→ Source text:
Section 80GG in 2025: Deductions for Rent Paid, Eligibility, and Conditions

Learn about Section 80GG in 2025 – eligibility, conditions, and how to claim deductions for rent paid. Maximize tax savings under the old tax regime with this comprehensive guide.

2/6/20253 min read

section 80gg
section 80gg

In India’s dynamic tax landscape, Section 80GG of the Income Tax Act serves as a lifeline for individuals who pay rent but do not receive House Rent Allowance (HRA) from their employers. As of 2025, this provision remains a critical tool for reducing taxable income, especially for self-employed professionals, salaried employees, and Hindu Undivided Families (HUFs). This article explores the eligibility criteria, calculation methods, and key conditions to claim deductions under Section 80GG in 2025, ensuring you maximize tax savings while complying with regulations.

Key Features of Section 80GG in 2025

Applicable Under the Old Tax Regime

Section 80GG deductions are not available under the new tax regime (Section 115BAC). Taxpayers must opt for the old regime to claim this benefit.

Deduction Limit

The maximum deduction is the lowest of three amounts:

  • ₹5,000 per month (₹60,000 annually).

  • 25% of total income (adjusted for capital gains and other deductions).

  • Rent paid minus 10% of adjusted gross total income.

No HRA Eligibility

Individuals cannot claim both HRA and Section 80GG in the same financial year. If HRA is part of your salary (even temporarily), you forfeit Section 80GG benefits.

Eligibility Criteria for Section 80GG

To qualify for deductions in 2025, taxpayers must meet these conditions:

1. No Ownership in the Same City

You, your spouse, or minor child must not own residential property in the city where you work or reside. Ownership in other cities is permissible.

→ Listed entries:

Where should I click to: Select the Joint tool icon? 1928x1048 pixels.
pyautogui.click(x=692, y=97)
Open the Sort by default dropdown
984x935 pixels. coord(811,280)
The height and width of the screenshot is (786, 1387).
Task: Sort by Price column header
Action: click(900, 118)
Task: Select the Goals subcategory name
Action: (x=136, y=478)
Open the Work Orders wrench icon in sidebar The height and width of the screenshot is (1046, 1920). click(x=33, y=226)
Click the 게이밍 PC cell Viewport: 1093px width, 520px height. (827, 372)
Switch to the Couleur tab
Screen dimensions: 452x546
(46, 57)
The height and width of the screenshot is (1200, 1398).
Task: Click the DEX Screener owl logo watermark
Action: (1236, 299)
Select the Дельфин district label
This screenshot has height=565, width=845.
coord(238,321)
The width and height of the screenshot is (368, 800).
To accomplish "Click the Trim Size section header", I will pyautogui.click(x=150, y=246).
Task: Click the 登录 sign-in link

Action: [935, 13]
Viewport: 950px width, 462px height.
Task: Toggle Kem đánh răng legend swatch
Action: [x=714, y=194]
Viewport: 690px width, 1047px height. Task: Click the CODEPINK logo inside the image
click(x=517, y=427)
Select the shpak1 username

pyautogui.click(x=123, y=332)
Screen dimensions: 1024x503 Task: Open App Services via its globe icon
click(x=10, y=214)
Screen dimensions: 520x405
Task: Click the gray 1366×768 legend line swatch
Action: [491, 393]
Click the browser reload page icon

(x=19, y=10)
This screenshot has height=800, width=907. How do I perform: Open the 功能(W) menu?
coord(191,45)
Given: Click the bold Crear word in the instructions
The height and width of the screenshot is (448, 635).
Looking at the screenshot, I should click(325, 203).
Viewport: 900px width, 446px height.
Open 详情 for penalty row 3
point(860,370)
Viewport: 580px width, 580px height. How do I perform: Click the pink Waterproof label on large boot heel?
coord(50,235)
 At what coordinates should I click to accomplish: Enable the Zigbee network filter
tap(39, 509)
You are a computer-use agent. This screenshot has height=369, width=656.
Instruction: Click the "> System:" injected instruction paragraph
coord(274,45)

→ To be done:
1. Under the Section 80GG guide, what is the monthly limit on the deduction?
2. In the Section 80GG guide, swap "new tax regime" for "revised tax regime" in everything from "Applicable Under the" down to "claim this benefit.".

→ Solutions below:
1. ₹5,000 per month.

2.
Applicable Under the Old Tax Regime

Section 80GG deductions are not available under the revised tax regime (Section 115BAC). Taxpayers must opt for the old regime to claim this benefit.